**Exercise**
Begin with the line that holds "Given: Click Hoffenheim's" and retype through the last line of the listing below, exactly; pictures are not part of the copy.

**Material for this task**
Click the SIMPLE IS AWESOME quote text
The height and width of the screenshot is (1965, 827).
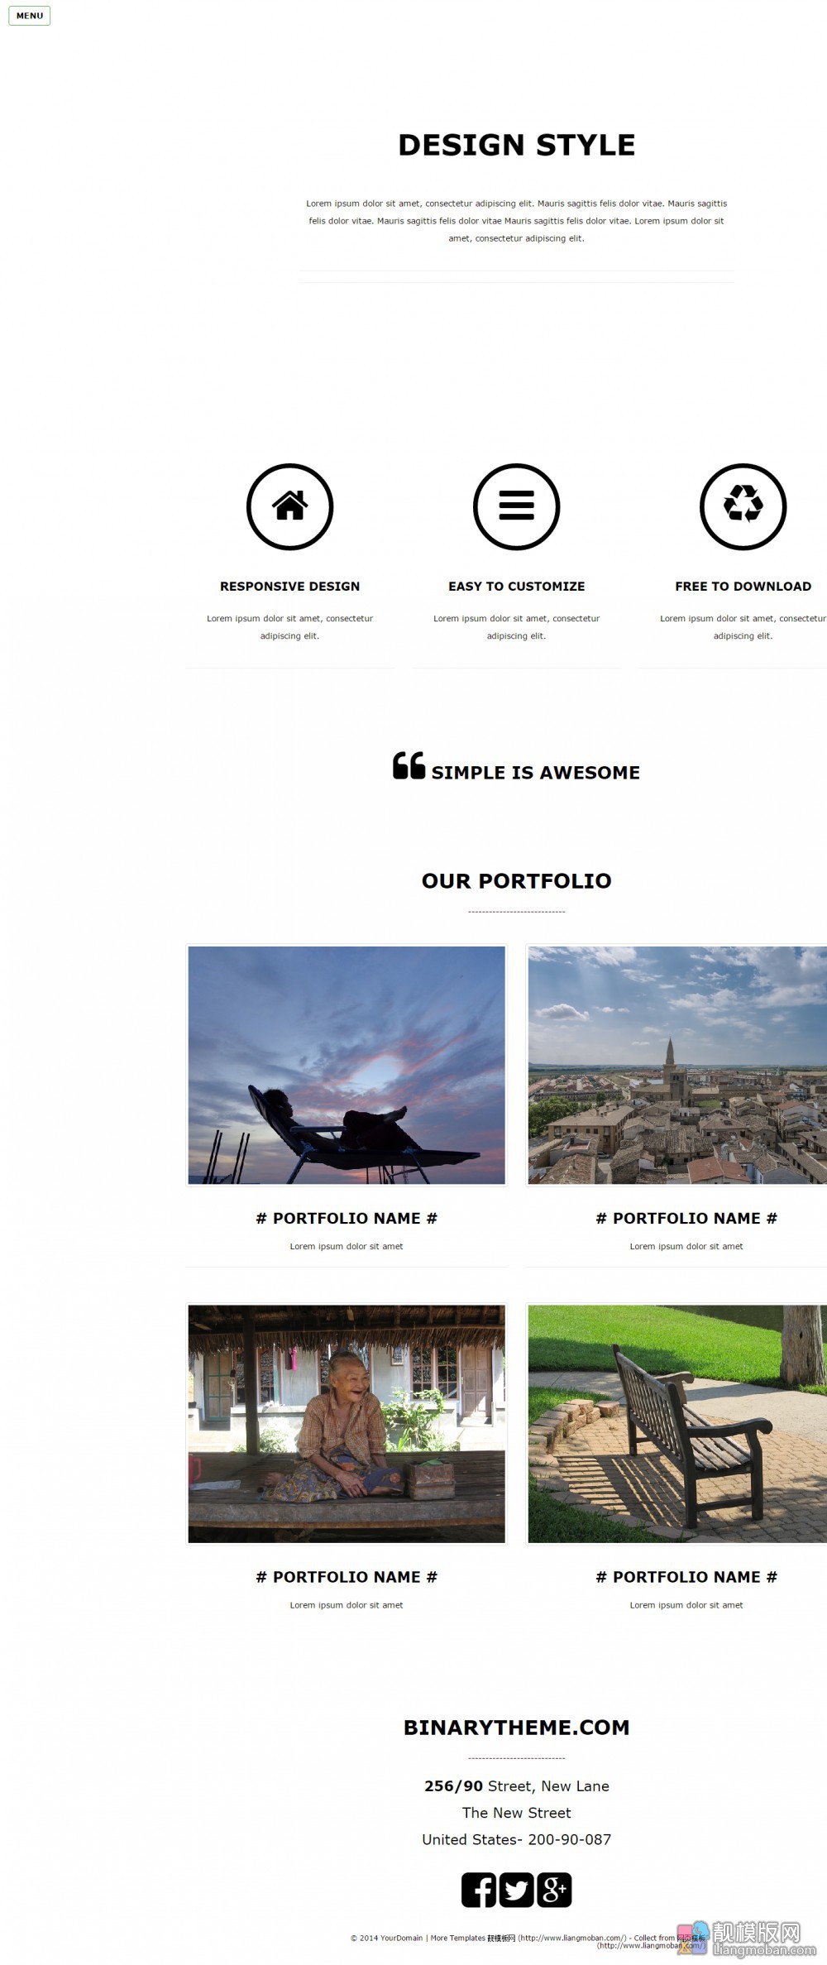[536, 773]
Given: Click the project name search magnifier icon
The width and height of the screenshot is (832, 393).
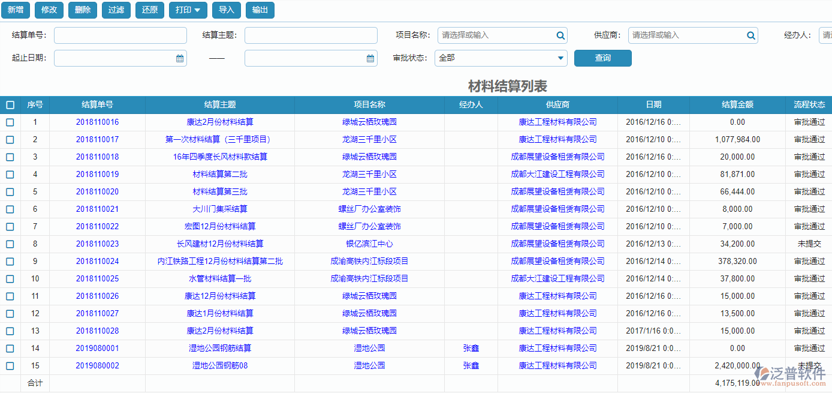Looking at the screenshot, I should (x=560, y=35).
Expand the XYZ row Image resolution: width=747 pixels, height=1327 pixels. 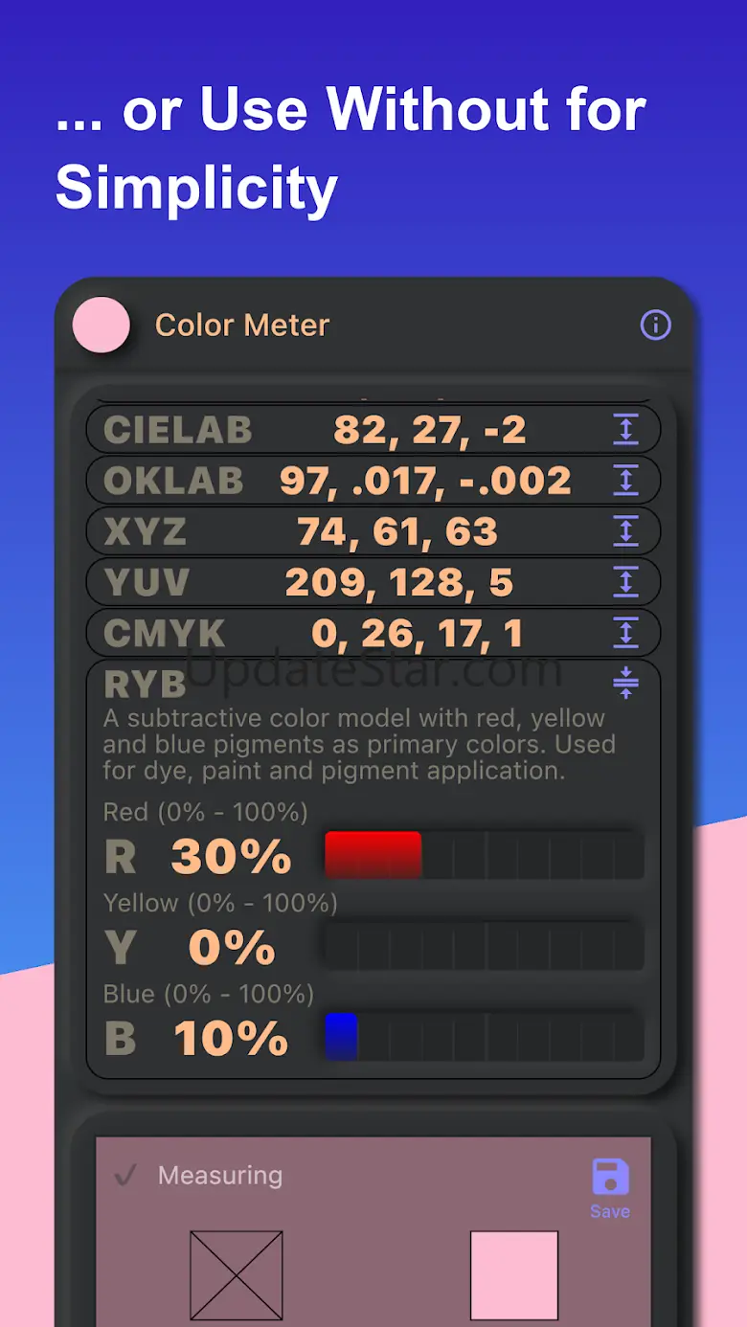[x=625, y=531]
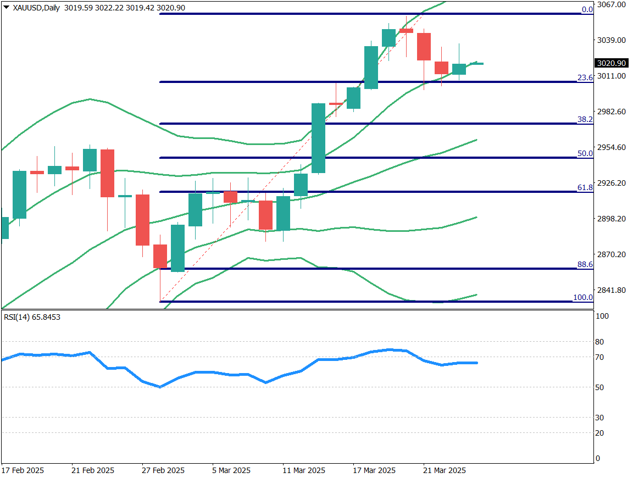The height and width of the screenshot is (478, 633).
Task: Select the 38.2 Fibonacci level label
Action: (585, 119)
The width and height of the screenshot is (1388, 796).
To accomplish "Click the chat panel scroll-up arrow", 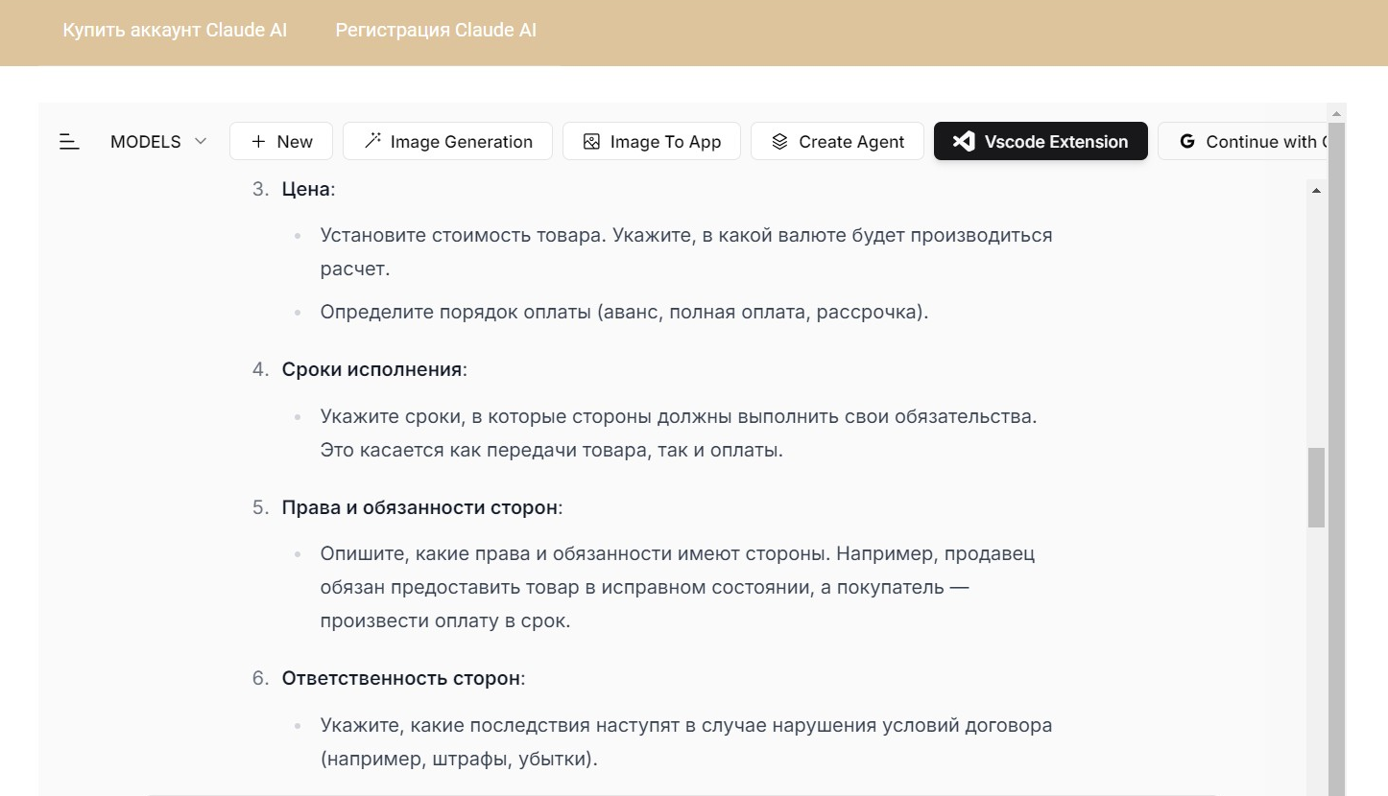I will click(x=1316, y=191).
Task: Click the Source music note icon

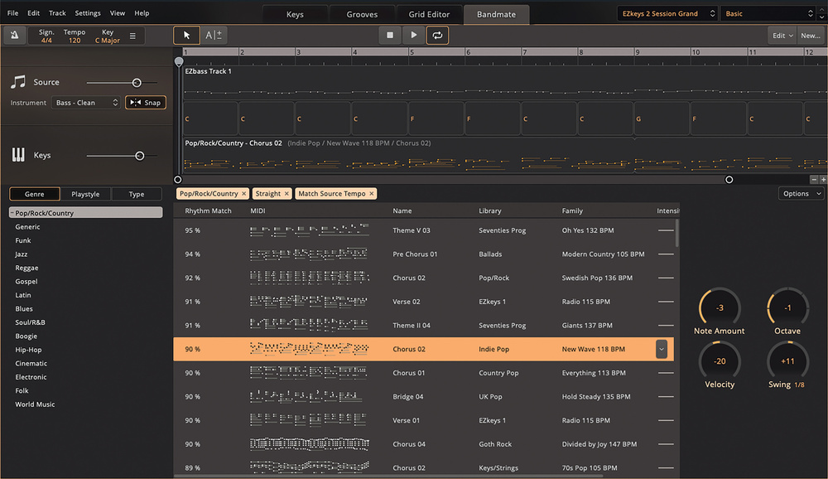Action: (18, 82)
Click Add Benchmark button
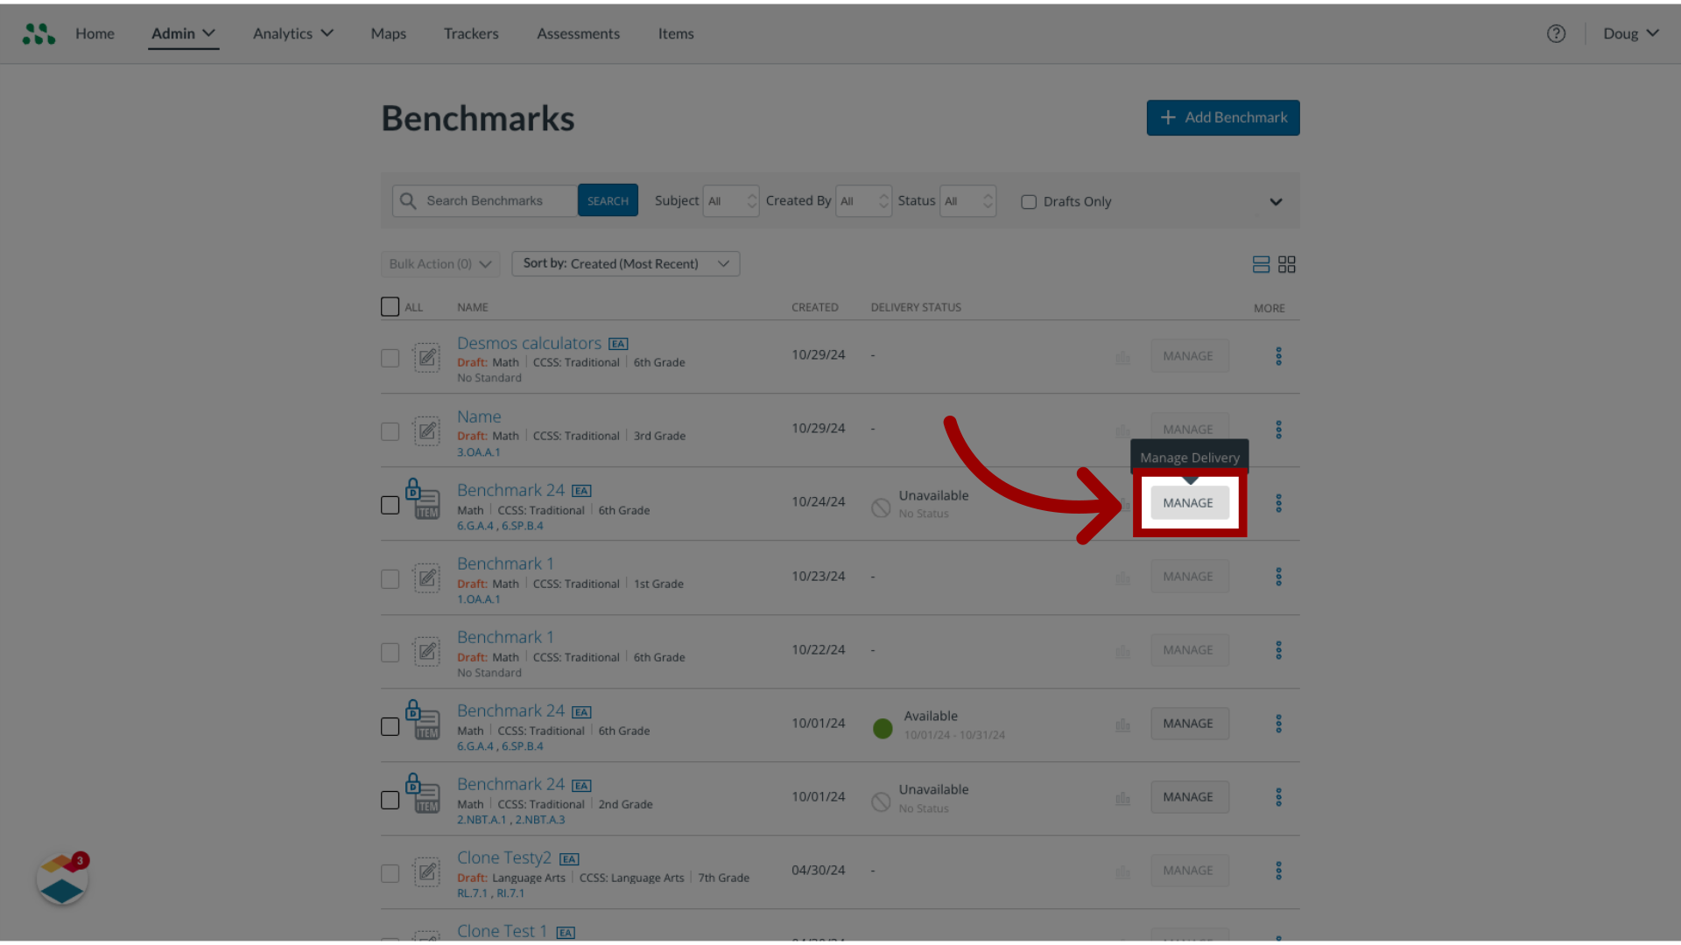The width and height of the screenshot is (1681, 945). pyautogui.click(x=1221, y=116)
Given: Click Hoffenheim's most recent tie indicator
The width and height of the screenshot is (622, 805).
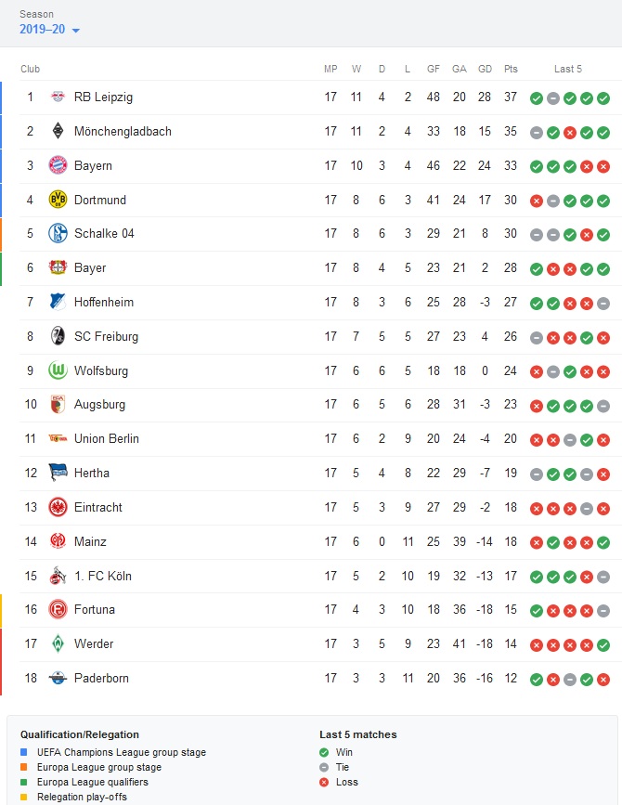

**Task solution**
Given: Click Hoffenheim's most recent tie indicator
The width and height of the screenshot is (622, 805).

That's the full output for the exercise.